I am actually aware of the time here. I think we've had a very wide-ranging conversation about any number of things. So I want to maybe close up with one last question for you in terms of, so how do we think about the future? Like we've talked about the present, we've talked about the past and its connections to the past, but how does it help us think about the future in a different way?
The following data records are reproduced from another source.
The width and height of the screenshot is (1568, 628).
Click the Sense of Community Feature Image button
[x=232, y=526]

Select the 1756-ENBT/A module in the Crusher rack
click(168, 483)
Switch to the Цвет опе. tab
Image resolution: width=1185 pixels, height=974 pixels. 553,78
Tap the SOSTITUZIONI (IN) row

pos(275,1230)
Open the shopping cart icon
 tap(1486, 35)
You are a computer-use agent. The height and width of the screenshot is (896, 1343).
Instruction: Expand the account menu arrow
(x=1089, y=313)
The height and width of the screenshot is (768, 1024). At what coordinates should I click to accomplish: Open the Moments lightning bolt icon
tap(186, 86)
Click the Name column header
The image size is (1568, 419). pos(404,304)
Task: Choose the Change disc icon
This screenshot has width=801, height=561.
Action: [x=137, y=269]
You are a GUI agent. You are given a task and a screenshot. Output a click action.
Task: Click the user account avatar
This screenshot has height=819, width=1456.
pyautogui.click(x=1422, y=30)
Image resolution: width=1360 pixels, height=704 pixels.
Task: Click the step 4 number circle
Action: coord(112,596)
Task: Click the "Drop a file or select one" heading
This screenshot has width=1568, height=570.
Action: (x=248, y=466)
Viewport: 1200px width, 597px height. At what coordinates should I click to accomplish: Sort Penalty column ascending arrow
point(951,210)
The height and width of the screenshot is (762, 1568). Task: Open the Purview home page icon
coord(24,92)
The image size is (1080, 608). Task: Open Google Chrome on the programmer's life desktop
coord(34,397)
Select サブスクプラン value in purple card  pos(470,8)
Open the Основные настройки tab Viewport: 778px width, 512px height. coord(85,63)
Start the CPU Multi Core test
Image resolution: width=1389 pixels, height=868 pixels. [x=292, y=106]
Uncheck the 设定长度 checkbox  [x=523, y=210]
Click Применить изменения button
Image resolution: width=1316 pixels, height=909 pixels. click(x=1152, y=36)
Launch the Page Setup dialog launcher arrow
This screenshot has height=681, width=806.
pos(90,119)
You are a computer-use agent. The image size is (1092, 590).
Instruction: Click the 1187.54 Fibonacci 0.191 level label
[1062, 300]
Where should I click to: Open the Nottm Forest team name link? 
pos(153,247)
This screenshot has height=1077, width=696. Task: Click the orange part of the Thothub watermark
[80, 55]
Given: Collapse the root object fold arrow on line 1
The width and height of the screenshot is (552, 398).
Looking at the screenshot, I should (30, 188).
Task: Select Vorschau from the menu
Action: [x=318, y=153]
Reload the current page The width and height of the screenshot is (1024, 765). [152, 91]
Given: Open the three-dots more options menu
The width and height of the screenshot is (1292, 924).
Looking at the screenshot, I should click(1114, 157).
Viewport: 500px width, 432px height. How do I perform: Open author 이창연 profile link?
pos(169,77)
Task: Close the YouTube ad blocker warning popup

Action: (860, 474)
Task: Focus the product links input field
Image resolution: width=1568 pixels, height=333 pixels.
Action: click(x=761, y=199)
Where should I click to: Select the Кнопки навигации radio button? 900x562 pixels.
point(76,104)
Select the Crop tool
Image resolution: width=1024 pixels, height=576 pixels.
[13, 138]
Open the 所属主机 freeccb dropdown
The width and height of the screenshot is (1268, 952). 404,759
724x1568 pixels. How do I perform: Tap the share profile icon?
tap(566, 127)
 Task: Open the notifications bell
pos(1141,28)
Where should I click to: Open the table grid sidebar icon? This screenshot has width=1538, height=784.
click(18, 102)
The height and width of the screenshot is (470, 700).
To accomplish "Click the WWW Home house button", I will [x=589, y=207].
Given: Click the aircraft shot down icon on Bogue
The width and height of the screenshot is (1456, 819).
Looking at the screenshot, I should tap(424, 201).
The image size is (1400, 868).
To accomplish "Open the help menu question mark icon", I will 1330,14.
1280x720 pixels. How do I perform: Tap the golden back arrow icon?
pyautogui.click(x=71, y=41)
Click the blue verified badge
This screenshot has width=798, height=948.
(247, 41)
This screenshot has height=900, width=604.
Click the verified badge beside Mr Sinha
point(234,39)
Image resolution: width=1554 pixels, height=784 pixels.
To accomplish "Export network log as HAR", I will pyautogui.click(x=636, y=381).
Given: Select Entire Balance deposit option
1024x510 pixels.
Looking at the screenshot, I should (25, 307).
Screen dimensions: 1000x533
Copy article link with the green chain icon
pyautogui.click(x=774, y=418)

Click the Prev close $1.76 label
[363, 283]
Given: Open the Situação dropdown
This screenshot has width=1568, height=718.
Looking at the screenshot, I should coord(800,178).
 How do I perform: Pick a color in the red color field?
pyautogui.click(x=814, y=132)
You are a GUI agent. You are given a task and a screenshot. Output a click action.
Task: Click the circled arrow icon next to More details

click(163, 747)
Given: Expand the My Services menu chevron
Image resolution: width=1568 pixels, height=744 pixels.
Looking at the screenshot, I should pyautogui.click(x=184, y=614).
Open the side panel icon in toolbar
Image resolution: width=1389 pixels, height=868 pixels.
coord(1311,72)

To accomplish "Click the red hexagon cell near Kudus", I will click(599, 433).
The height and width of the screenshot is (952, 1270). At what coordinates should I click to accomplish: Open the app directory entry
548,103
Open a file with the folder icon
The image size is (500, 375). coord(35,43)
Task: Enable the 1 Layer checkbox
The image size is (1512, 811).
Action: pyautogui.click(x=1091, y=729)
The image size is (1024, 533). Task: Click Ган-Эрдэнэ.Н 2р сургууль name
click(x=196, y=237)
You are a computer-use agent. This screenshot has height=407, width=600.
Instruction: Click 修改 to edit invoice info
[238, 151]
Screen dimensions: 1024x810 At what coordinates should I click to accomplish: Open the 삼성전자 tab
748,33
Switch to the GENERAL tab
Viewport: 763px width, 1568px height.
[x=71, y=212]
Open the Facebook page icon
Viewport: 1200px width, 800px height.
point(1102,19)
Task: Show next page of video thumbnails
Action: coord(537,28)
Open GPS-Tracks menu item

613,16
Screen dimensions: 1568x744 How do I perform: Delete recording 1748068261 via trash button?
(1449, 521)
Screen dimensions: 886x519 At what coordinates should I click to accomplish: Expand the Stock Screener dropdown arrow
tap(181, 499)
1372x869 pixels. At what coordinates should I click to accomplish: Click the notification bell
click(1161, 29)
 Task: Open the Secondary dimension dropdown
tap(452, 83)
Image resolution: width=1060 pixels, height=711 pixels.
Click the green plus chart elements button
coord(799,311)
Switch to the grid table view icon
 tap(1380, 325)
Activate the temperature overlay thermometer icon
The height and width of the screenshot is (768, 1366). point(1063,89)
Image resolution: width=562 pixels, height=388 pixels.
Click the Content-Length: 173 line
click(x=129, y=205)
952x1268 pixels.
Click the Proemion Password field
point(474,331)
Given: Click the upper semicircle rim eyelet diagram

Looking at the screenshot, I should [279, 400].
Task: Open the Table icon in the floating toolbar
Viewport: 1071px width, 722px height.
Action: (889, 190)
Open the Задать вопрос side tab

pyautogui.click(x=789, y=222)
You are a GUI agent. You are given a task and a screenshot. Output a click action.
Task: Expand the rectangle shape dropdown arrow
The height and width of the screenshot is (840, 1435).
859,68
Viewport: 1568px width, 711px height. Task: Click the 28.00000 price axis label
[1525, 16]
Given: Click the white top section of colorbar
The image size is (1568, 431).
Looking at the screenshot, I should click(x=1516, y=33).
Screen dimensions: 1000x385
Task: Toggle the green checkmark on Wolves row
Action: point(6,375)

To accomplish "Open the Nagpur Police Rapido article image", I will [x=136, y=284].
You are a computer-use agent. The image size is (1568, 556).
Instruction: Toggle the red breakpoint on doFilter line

keeping in mind that we're all living through this, that there isn't, we haven't arrived at an end point and perhaps we will not, you know, anytime soon. Right. So I just want to, I'm going to answer that partially by also kind of addressing also, we have just sort of kicking around. And I think this is really important because we're talking at the level of abstraction and analysis in many ways, theory and sort of, you know, how we,
the moment, but we also have to remember something else. You said the visible, the current moment allows visible of the history and also current context. But I think something else is important, and I say this as someone who's been involved in activism in Palestine and also in the Arab world. When stuff blows up in the Arab world, oh my God, where did this Arab spring come from? And I think what we are seeing also here, and this actually speaks to how we move forward, is that
there have been brothers and sisters and siblings on the ground
whether they're indigenous people, whether they're Black folk, whether they're people of color, whether they're progressive Muslim Americans, for example, in this country, who have been doing the hard work on the ground, who have been organizing, who have been thinking through things, who have been doing reading groups, right? Who have been developing an analytical framework. And now they're also reaching out to mobilizing communities
Right? And so I think that the future can look like the present. For me, the question is, how do we sustain this present moment into the future? And the way we do that is we continually reach into our communities
keep talking to them, keep mobilizing them, and have them and have us also be here to speak through, have them speak through us, for us to listen to them. And I think that is the way we're going to move forward, right? We have to have mass mobilization. And there are people already on the ground. But you can also see how mass mobilization happens so quickly with
where people have never been in the street and they're in the street and they're just getting turned on. And they're building on the work that has already been done and people that have been doing over the past couple of years, whether it's Black Lives Matter or Indigenous Folk, you know, whatever. I was going to say out in, say, you know, the West, but even, you know, here also as well in the East. I think it's super important for us to understand the future is built on the work that people are already doing and for us to how to keep that
plugged in to mass mobilization. Absolutely. So on that note, I want to thank you for making the time to have this conversation and to wish you well in these pandemic times. You too. Stay safe. You too. Bye-bye. Bye-bye.